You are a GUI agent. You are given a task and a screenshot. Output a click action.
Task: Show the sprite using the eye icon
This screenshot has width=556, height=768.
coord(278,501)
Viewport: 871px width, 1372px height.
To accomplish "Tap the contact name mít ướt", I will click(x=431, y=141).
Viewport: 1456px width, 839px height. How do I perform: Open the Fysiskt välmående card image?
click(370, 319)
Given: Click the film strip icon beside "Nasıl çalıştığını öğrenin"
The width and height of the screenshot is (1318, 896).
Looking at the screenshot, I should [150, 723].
==========
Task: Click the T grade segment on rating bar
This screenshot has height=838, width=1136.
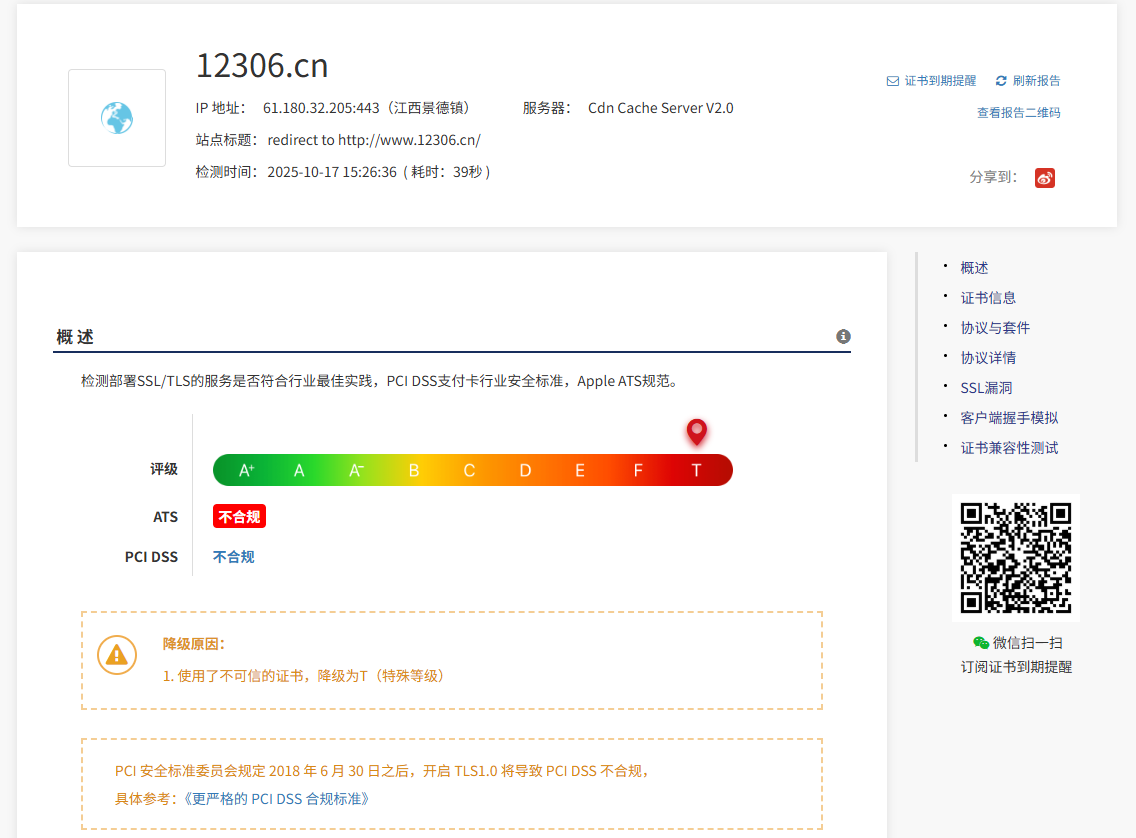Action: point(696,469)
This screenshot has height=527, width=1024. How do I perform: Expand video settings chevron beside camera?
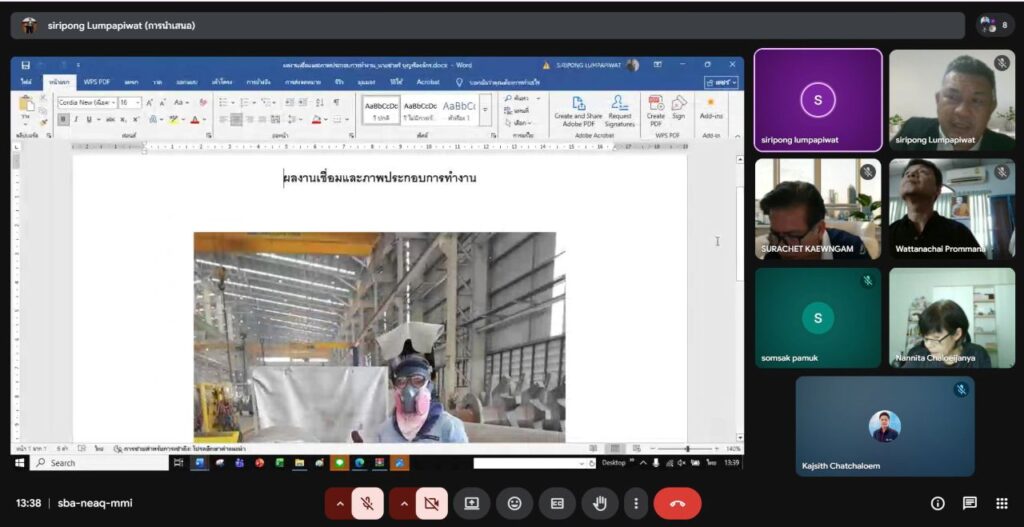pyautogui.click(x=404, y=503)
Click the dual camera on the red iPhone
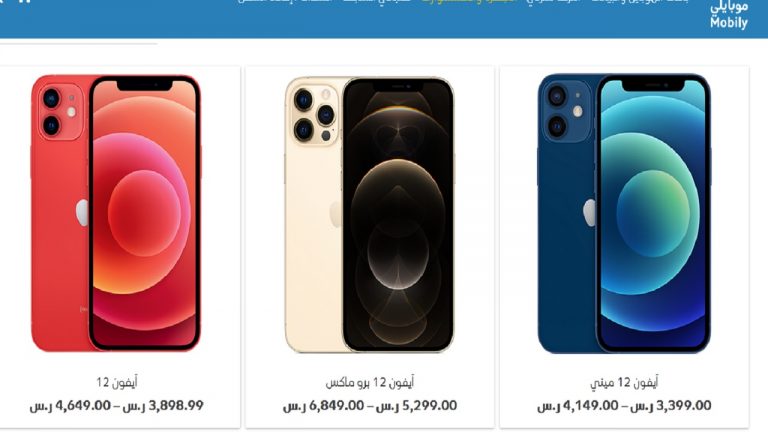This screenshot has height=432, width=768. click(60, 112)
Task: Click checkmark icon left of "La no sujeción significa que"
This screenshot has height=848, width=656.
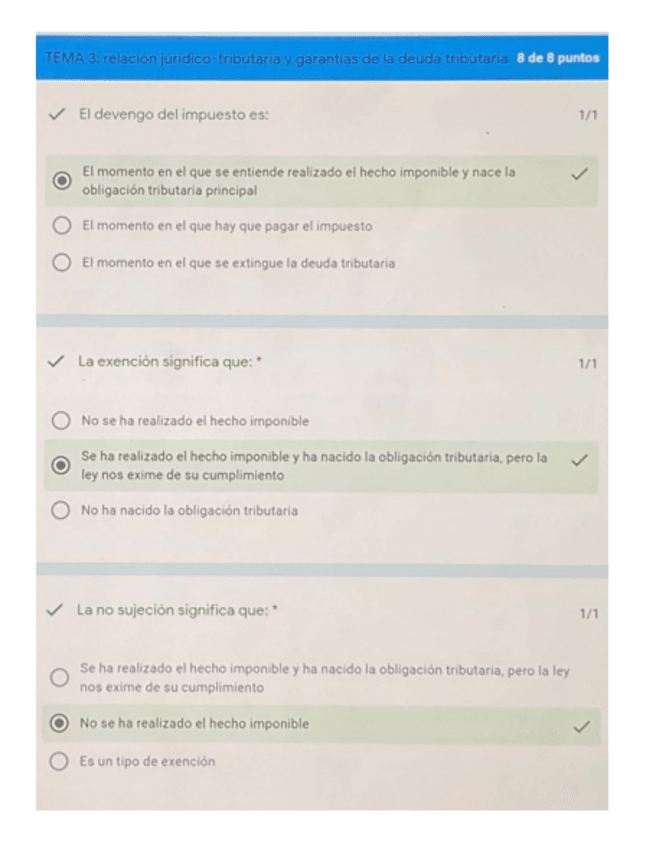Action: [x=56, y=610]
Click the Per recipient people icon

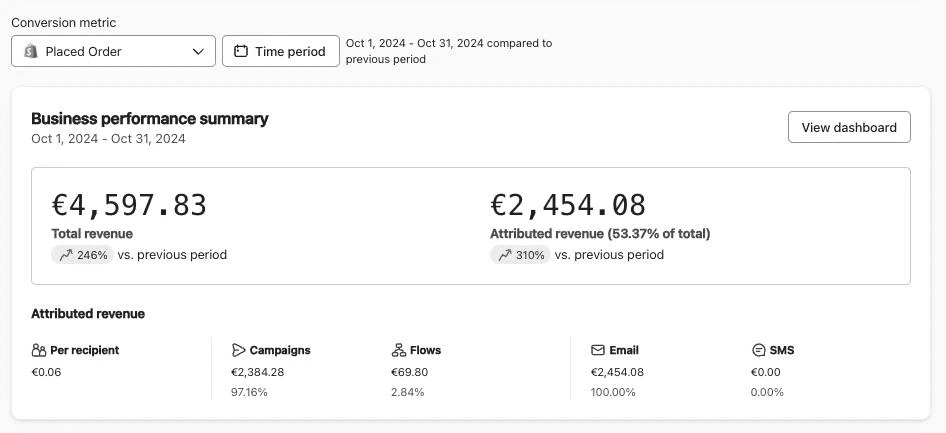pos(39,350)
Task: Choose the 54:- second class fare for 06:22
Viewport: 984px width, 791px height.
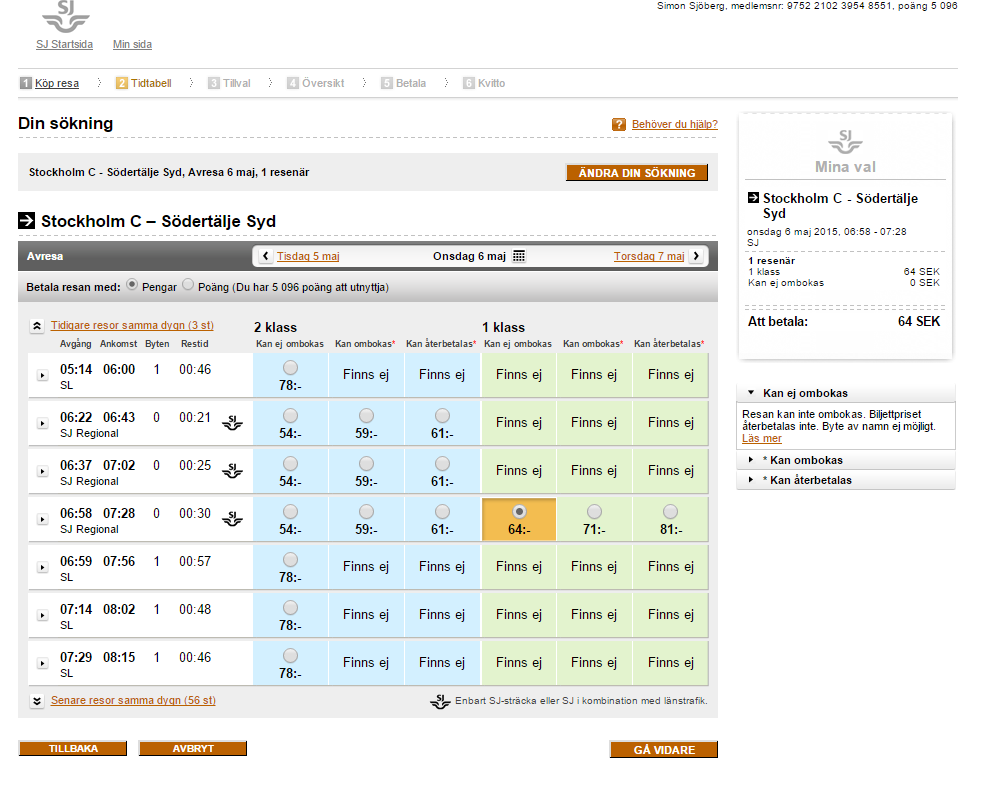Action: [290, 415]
==========
__Action item__. Set down, from the entries above, exactly the lines from the one with "You are a GUI" up to and including the one with "Given: Click the", and no other lines.

__Exercise result__.
You are a GUI agent. You are given a task and a screenshot. Output a click action.
Task: Show the sprite using the eye icon
This screenshot has width=556, height=768.
coord(278,501)
Viewport: 871px width, 1372px height.
To accomplish "Tap the contact name mít ướt", I will click(x=431, y=141).
Viewport: 1456px width, 839px height. How do I perform: Open the Fysiskt välmående card image?
click(370, 319)
Given: Click the film strip icon beside "Nasıl çalıştığını öğrenin"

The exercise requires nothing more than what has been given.